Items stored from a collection

━━━

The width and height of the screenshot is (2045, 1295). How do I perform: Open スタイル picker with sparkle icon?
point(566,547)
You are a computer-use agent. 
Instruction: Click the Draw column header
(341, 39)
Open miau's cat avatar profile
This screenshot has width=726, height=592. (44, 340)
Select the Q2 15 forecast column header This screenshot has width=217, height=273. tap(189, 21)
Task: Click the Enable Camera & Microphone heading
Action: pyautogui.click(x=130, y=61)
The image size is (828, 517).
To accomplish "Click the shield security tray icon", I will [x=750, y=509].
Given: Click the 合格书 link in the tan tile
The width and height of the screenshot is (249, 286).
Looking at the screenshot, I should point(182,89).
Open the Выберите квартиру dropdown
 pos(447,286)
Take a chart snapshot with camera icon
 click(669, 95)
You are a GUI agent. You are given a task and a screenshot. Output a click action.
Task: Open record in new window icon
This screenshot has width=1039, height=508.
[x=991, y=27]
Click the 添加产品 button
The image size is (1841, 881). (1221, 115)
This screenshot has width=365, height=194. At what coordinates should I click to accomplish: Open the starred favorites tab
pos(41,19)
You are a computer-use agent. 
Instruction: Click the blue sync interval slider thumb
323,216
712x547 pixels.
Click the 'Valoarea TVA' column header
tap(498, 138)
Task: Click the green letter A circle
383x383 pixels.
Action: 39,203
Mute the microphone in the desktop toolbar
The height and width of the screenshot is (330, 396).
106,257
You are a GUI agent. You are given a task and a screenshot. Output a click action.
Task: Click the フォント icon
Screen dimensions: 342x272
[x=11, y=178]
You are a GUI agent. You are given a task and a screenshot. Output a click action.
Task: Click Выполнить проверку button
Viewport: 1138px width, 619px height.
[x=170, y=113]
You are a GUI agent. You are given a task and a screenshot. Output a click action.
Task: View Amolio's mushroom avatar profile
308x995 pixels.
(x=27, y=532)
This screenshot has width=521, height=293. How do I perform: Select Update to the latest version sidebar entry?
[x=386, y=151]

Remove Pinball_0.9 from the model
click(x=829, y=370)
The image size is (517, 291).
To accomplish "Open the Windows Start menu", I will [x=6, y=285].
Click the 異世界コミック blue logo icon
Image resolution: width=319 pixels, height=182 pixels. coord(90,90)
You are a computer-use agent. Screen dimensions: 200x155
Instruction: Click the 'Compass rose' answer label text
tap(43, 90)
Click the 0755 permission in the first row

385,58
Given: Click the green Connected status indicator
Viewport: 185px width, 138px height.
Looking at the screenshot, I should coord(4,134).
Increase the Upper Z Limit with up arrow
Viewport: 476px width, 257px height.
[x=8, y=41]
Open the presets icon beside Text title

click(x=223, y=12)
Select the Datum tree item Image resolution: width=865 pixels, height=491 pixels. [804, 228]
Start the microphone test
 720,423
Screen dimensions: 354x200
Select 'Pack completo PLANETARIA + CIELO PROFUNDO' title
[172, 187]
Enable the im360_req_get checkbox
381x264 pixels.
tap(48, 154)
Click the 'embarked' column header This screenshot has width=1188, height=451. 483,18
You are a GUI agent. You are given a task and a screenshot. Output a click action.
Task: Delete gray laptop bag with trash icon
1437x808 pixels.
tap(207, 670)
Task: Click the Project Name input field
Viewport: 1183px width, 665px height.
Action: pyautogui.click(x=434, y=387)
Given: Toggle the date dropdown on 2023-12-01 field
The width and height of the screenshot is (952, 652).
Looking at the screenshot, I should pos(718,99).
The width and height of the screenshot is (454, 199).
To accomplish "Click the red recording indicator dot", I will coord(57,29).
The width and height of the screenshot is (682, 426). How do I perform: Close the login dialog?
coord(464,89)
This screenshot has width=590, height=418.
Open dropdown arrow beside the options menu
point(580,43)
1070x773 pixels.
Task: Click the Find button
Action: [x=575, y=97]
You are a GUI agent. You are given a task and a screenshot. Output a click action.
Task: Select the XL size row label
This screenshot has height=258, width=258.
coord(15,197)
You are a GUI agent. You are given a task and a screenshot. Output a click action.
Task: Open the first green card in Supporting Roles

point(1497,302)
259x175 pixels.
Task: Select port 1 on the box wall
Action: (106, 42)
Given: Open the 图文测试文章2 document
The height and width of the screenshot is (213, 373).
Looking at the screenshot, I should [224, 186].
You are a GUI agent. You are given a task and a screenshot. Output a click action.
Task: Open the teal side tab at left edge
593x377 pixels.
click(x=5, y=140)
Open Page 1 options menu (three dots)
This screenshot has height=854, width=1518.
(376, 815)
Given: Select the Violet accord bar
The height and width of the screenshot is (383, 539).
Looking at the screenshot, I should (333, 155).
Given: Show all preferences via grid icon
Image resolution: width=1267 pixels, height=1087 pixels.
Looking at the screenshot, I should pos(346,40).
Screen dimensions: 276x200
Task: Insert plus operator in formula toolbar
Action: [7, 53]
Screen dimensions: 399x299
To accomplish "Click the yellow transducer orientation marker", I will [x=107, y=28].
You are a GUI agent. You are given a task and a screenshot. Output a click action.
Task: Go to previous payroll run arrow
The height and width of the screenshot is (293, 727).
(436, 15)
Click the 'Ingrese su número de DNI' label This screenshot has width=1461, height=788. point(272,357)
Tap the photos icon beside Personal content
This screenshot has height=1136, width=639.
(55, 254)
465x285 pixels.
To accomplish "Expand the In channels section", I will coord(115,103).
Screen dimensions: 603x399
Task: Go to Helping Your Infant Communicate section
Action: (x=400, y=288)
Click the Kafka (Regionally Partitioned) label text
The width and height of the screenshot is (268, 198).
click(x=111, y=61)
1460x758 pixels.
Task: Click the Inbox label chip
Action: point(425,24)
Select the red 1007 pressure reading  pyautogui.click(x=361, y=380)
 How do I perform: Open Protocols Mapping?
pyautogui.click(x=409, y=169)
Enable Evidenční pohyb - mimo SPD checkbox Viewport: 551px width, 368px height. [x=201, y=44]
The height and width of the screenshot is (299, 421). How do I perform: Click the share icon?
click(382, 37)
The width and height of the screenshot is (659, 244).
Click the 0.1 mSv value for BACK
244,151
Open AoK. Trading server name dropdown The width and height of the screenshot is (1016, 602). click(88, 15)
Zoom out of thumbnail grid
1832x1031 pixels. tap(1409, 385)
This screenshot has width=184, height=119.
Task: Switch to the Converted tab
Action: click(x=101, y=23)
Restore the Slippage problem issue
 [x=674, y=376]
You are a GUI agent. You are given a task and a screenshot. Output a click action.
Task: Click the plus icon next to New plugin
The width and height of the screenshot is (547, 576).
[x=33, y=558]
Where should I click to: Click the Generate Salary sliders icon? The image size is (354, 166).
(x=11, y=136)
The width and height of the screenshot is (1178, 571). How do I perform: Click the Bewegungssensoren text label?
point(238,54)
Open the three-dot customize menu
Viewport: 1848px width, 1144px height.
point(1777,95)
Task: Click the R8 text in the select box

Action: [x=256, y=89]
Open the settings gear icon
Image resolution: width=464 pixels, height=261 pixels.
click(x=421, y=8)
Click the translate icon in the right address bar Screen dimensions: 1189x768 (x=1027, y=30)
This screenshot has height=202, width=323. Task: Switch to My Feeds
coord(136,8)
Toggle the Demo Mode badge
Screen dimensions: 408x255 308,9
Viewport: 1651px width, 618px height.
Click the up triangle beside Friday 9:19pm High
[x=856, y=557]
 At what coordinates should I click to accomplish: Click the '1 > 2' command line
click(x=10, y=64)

━━━

■ TASK DIRECTIONS: Please copy every line above word for word, leaving each one unchanged.

■ REPLY TO THE EXERCISE:
The width and height of the screenshot is (2045, 1295). How do I perform: Open スタイル picker with sparkle icon?
point(566,547)
You are a computer-use agent. 
Instruction: Click the Draw column header
(341, 39)
Open miau's cat avatar profile
This screenshot has width=726, height=592. (44, 340)
Select the Q2 15 forecast column header This screenshot has width=217, height=273. tap(189, 21)
Task: Click the Enable Camera & Microphone heading
Action: pyautogui.click(x=130, y=61)
The image size is (828, 517).
To accomplish "Click the shield security tray icon", I will [x=750, y=509].
Given: Click the 合格书 link in the tan tile
The width and height of the screenshot is (249, 286).
Looking at the screenshot, I should point(182,89).
Open the Выберите квартиру dropdown
 pos(447,286)
Take a chart snapshot with camera icon
 click(669, 95)
You are a GUI agent. You are given a task and a screenshot. Output a click action.
Task: Open record in new window icon
This screenshot has width=1039, height=508.
[x=991, y=27]
Click the 添加产品 button
The image size is (1841, 881). (1221, 115)
This screenshot has width=365, height=194. At what coordinates should I click to accomplish: Open the starred favorites tab
pos(41,19)
You are a computer-use agent. 
Instruction: Click the blue sync interval slider thumb
323,216
712x547 pixels.
Click the 'Valoarea TVA' column header
tap(498, 138)
Task: Click the green letter A circle
383x383 pixels.
Action: 39,203
Mute the microphone in the desktop toolbar
The height and width of the screenshot is (330, 396).
106,257
You are a GUI agent. You are given a task and a screenshot. Output a click action.
Task: Click the フォント icon
Screen dimensions: 342x272
[x=11, y=178]
You are a GUI agent. You are given a task and a screenshot. Output a click action.
Task: Click Выполнить проверку button
Viewport: 1138px width, 619px height.
[x=170, y=113]
You are a GUI agent. You are given a task and a screenshot. Output a click action.
Task: View Amolio's mushroom avatar profile
308x995 pixels.
(x=27, y=532)
This screenshot has width=521, height=293. How do I perform: Select Update to the latest version sidebar entry?
[x=386, y=151]

Remove Pinball_0.9 from the model
click(x=829, y=370)
The image size is (517, 291).
To accomplish "Open the Windows Start menu", I will [x=6, y=285].
Click the 異世界コミック blue logo icon
Image resolution: width=319 pixels, height=182 pixels. coord(90,90)
You are a computer-use agent. Screen dimensions: 200x155
Instruction: Click the 'Compass rose' answer label text
tap(43, 90)
Click the 0755 permission in the first row

385,58
Given: Click the green Connected status indicator
Viewport: 185px width, 138px height.
Looking at the screenshot, I should coord(4,134).
Increase the Upper Z Limit with up arrow
Viewport: 476px width, 257px height.
[x=8, y=41]
Open the presets icon beside Text title

click(x=223, y=12)
Select the Datum tree item Image resolution: width=865 pixels, height=491 pixels. [804, 228]
Start the microphone test
 720,423
Screen dimensions: 354x200
Select 'Pack completo PLANETARIA + CIELO PROFUNDO' title
[172, 187]
Enable the im360_req_get checkbox
381x264 pixels.
tap(48, 154)
Click the 'embarked' column header This screenshot has width=1188, height=451. 483,18
You are a GUI agent. You are given a task and a screenshot. Output a click action.
Task: Delete gray laptop bag with trash icon
1437x808 pixels.
tap(207, 670)
Task: Click the Project Name input field
Viewport: 1183px width, 665px height.
Action: pyautogui.click(x=434, y=387)
Given: Toggle the date dropdown on 2023-12-01 field
The width and height of the screenshot is (952, 652).
Looking at the screenshot, I should pos(718,99).
The width and height of the screenshot is (454, 199).
To accomplish "Click the red recording indicator dot", I will coord(57,29).
The width and height of the screenshot is (682, 426). How do I perform: Close the login dialog?
coord(464,89)
This screenshot has width=590, height=418.
Open dropdown arrow beside the options menu
point(580,43)
1070x773 pixels.
Task: Click the Find button
Action: [x=575, y=97]
You are a GUI agent. You are given a task and a screenshot. Output a click action.
Task: Select the XL size row label
This screenshot has height=258, width=258.
coord(15,197)
You are a GUI agent. You are given a task and a screenshot. Output a click action.
Task: Open the first green card in Supporting Roles

point(1497,302)
259x175 pixels.
Task: Select port 1 on the box wall
Action: (106, 42)
Given: Open the 图文测试文章2 document
The height and width of the screenshot is (213, 373).
Looking at the screenshot, I should [224, 186].
You are a GUI agent. You are given a task and a screenshot. Output a click action.
Task: Open the teal side tab at left edge
593x377 pixels.
click(x=5, y=140)
Open Page 1 options menu (three dots)
This screenshot has height=854, width=1518.
(376, 815)
Given: Select the Violet accord bar
The height and width of the screenshot is (383, 539).
Looking at the screenshot, I should (333, 155).
Given: Show all preferences via grid icon
Image resolution: width=1267 pixels, height=1087 pixels.
Looking at the screenshot, I should pos(346,40).
Screen dimensions: 276x200
Task: Insert plus operator in formula toolbar
Action: [7, 53]
Screen dimensions: 399x299
To accomplish "Click the yellow transducer orientation marker", I will [x=107, y=28].
You are a GUI agent. You are given a task and a screenshot. Output a click action.
Task: Go to previous payroll run arrow
The height and width of the screenshot is (293, 727).
(436, 15)
Click the 'Ingrese su número de DNI' label This screenshot has width=1461, height=788. point(272,357)
Tap the photos icon beside Personal content
This screenshot has height=1136, width=639.
(55, 254)
465x285 pixels.
To accomplish "Expand the In channels section", I will coord(115,103).
Screen dimensions: 603x399
Task: Go to Helping Your Infant Communicate section
Action: (x=400, y=288)
Click the Kafka (Regionally Partitioned) label text
The width and height of the screenshot is (268, 198).
click(x=111, y=61)
1460x758 pixels.
Task: Click the Inbox label chip
Action: point(425,24)
Select the red 1007 pressure reading  pyautogui.click(x=361, y=380)
 How do I perform: Open Protocols Mapping?
pyautogui.click(x=409, y=169)
Enable Evidenční pohyb - mimo SPD checkbox Viewport: 551px width, 368px height. [x=201, y=44]
The height and width of the screenshot is (299, 421). How do I perform: Click the share icon?
click(382, 37)
The width and height of the screenshot is (659, 244).
Click the 0.1 mSv value for BACK
244,151
Open AoK. Trading server name dropdown The width and height of the screenshot is (1016, 602). click(88, 15)
Zoom out of thumbnail grid
1832x1031 pixels. tap(1409, 385)
This screenshot has width=184, height=119.
Task: Switch to the Converted tab
Action: click(x=101, y=23)
Restore the Slippage problem issue
 [x=674, y=376]
You are a GUI agent. You are given a task and a screenshot. Output a click action.
Task: Click the plus icon next to New plugin
The width and height of the screenshot is (547, 576).
[x=33, y=558]
Where should I click to: Click the Generate Salary sliders icon? The image size is (354, 166).
(x=11, y=136)
The width and height of the screenshot is (1178, 571). How do I perform: Click the Bewegungssensoren text label?
point(238,54)
Open the three-dot customize menu
Viewport: 1848px width, 1144px height.
point(1777,95)
Task: Click the R8 text in the select box

Action: [x=256, y=89]
Open the settings gear icon
Image resolution: width=464 pixels, height=261 pixels.
click(x=421, y=8)
Click the translate icon in the right address bar Screen dimensions: 1189x768 (x=1027, y=30)
This screenshot has height=202, width=323. Task: Switch to My Feeds
coord(136,8)
Toggle the Demo Mode badge
Screen dimensions: 408x255 308,9
Viewport: 1651px width, 618px height.
Click the up triangle beside Friday 9:19pm High
[x=856, y=557]
 At what coordinates should I click to accomplish: Click the '1 > 2' command line
click(x=10, y=64)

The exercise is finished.